The Acropolis of Athens and the Pyramids of Egypt, of course, were built by slave labor. They are not exactly the testament to the great farsightedness of government officials that Consortium News thinks they are! And the Sistine Chapel ceiling was painted at the command of a theocrat of almost unlimited power, who financed his lavish lifestyle at the expense of serfs whom he terrorized into submission. The Panama Canal, as David McCollough’s great book shows, was more than an engineering marvel; it was also a fiasco of government waste and mismanagement, and seen by Roosevelt and others as just one more helpful element in the U.S.’s imperialistic mission to take over central America, whatever the cost. Yes, let’s all praise the visionary autocrats who wielded government’s coercive power to build giant monuments to their ambition, vanity, and luxury, at the expense of those poor souls, now forgotten, who make up the rest of the unwashed, tea-party masses.
But let’s go back to the Sistine Chapel example for a second. What’s really wrong with the Pope stealing money from people to paint the Sistine Chapel? Nobody denies that it’s a beautiful painting, of course, so it isn’t that. What’s really wrong with that is the fact that the people whose money was stolen didn’t really need a nicely painted chapel ceiling. If they’d been allowed to keep their money, they would have used it for other things—things that they needed, that might not seem to us very grand or impressive, but that would have made their lives better and more livable. If I steal money from my neighbor and I use it to buy a beautiful sculpture, the beauty of that sculpture doesn’t somehow justify my theft. And I’m not even talking about moral terms here—just in plain old economic terms. What Consortium News is doing here is committing the “broken window fallacy”: they’re pointing at the good things that were done with the money that was taken away—and forgetting what people would have bought if they’d been allowed to exercise freedom of choice.
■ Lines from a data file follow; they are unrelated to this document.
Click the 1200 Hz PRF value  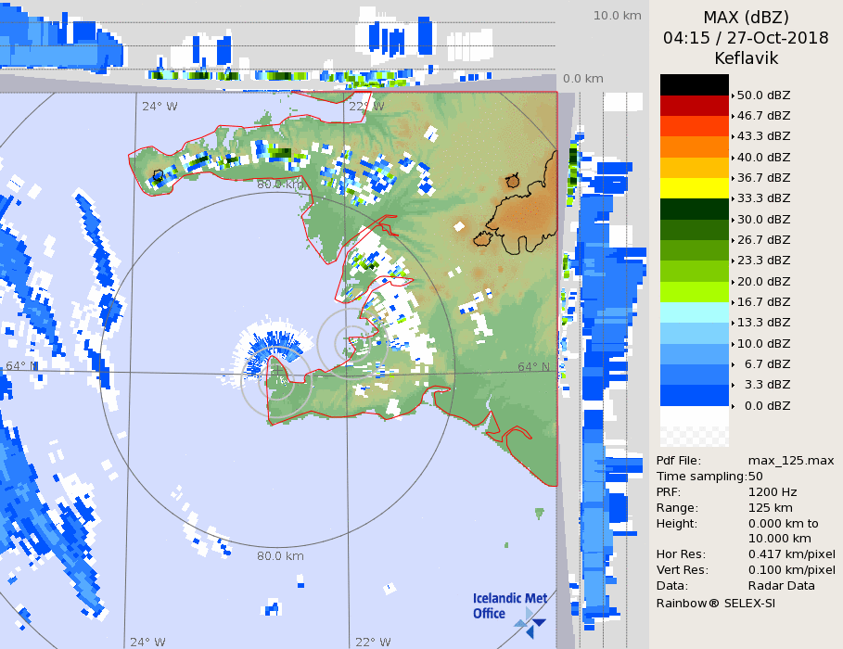pyautogui.click(x=772, y=492)
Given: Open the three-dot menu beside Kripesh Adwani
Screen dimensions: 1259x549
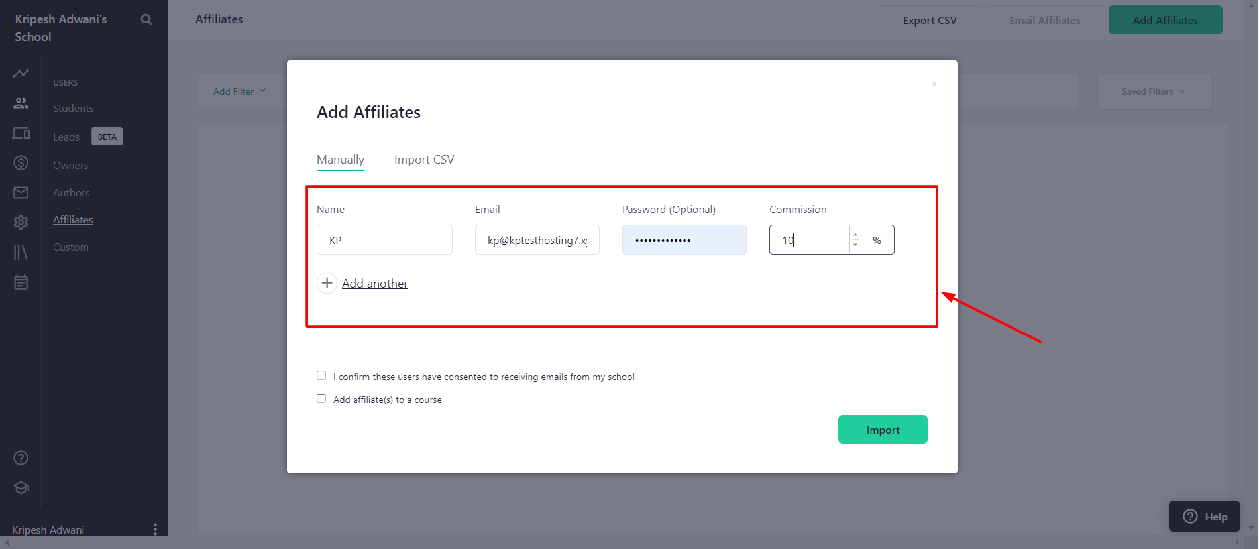Looking at the screenshot, I should click(x=155, y=529).
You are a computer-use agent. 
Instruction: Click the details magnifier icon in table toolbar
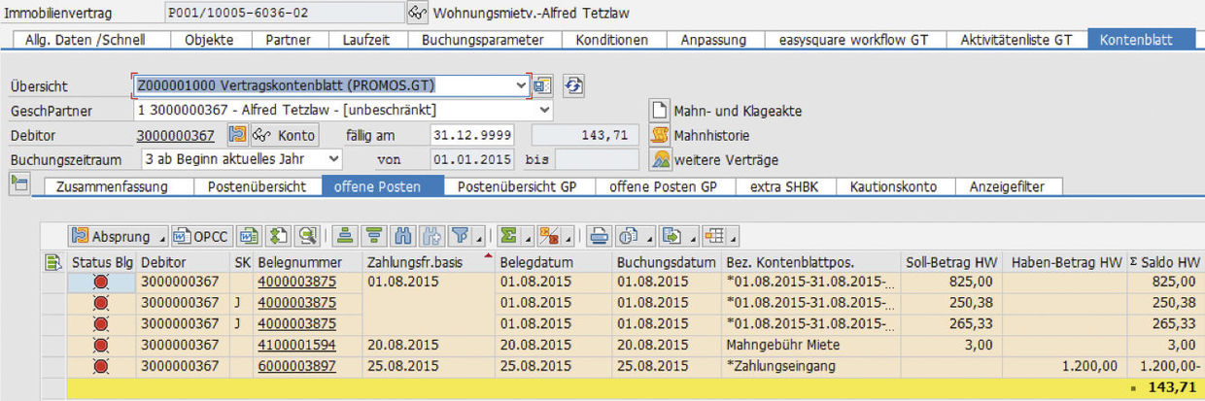coord(308,236)
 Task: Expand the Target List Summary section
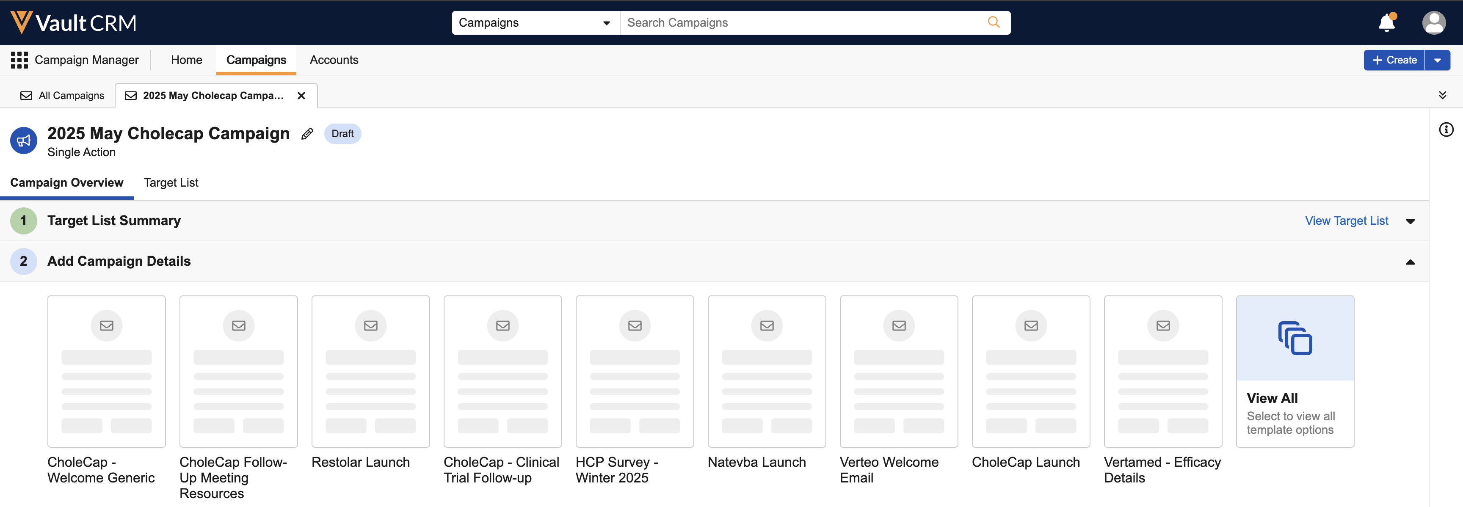[x=1410, y=221]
Yes, government funding has often produced some remarkable things—the Apollo mission was an awesome feat, and one of the great things mankind has done. But it was done with money that people would have spent on other things if they’d been allowed to choose—things that they needed much more than a mission to the moon. And some of us have real problems saying to a hardworking poor guy with a family to support that he shouldn’t buy that new jacket, because we’re going to take his money away to buy a moon mission for him instead.
Oh, and if you want to say the Declaration of Independence and the Constitution were the work of “government bureaucrats”—well, okay, I guess, in a sense. Bureaucrats certainly deserve praise when they limit their own power, even if their descendants who write for Consortium News no longer respect those limits.